◆ **Try it**
Provide again, from the entries below, every line from the one containing "Click the red" through the one containing "Screen dimensions: 1036x1175", exactly as written, and no other line.

◆ **Supplied data**
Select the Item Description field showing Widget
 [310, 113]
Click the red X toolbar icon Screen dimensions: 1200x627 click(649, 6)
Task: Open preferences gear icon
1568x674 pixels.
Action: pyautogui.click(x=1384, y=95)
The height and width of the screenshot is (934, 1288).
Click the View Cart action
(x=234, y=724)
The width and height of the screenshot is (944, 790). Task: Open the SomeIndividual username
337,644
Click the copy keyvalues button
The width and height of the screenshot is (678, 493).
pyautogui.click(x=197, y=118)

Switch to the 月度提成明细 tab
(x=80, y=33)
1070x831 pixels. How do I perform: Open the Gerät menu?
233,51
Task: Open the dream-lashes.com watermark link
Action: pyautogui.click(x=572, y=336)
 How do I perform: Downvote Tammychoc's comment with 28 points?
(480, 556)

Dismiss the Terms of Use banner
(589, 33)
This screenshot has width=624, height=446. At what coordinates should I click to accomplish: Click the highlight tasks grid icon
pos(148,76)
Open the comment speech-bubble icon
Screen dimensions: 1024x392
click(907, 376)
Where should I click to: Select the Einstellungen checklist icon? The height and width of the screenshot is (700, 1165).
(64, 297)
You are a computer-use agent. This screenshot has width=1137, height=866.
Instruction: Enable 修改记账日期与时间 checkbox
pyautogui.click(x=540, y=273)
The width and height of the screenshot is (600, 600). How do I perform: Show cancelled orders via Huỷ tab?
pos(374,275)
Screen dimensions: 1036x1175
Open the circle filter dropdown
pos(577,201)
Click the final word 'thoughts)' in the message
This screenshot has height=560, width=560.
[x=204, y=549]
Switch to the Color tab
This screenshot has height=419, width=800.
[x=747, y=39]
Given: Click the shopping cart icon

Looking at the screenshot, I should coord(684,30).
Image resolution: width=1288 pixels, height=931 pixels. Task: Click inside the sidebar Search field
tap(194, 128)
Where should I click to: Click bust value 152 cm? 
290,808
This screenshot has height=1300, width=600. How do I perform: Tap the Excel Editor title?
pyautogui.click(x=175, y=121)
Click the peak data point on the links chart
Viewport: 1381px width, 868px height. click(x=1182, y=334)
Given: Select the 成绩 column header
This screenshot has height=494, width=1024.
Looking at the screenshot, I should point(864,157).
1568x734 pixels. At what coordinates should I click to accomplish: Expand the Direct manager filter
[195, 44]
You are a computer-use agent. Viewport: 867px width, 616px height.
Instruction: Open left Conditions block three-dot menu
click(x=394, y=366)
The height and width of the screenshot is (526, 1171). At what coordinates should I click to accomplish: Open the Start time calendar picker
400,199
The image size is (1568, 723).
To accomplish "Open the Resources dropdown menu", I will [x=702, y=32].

◆ **Finished exercise**
Click the red X toolbar icon Screen dimensions: 1200x627 click(649, 6)
Task: Open preferences gear icon
1568x674 pixels.
Action: pyautogui.click(x=1384, y=95)
The height and width of the screenshot is (934, 1288).
Click the View Cart action
(x=234, y=724)
The width and height of the screenshot is (944, 790). Task: Open the SomeIndividual username
337,644
Click the copy keyvalues button
The width and height of the screenshot is (678, 493).
pyautogui.click(x=197, y=118)

Switch to the 月度提成明细 tab
(x=80, y=33)
1070x831 pixels. How do I perform: Open the Gerät menu?
233,51
Task: Open the dream-lashes.com watermark link
Action: pyautogui.click(x=572, y=336)
 How do I perform: Downvote Tammychoc's comment with 28 points?
(480, 556)

Dismiss the Terms of Use banner
(589, 33)
This screenshot has width=624, height=446. At what coordinates should I click to accomplish: Click the highlight tasks grid icon
pos(148,76)
Open the comment speech-bubble icon
Screen dimensions: 1024x392
click(907, 376)
Where should I click to: Select the Einstellungen checklist icon? The height and width of the screenshot is (700, 1165).
(64, 297)
You are a computer-use agent. This screenshot has width=1137, height=866.
Instruction: Enable 修改记账日期与时间 checkbox
pyautogui.click(x=540, y=273)
The width and height of the screenshot is (600, 600). How do I perform: Show cancelled orders via Huỷ tab?
pos(374,275)
Screen dimensions: 1036x1175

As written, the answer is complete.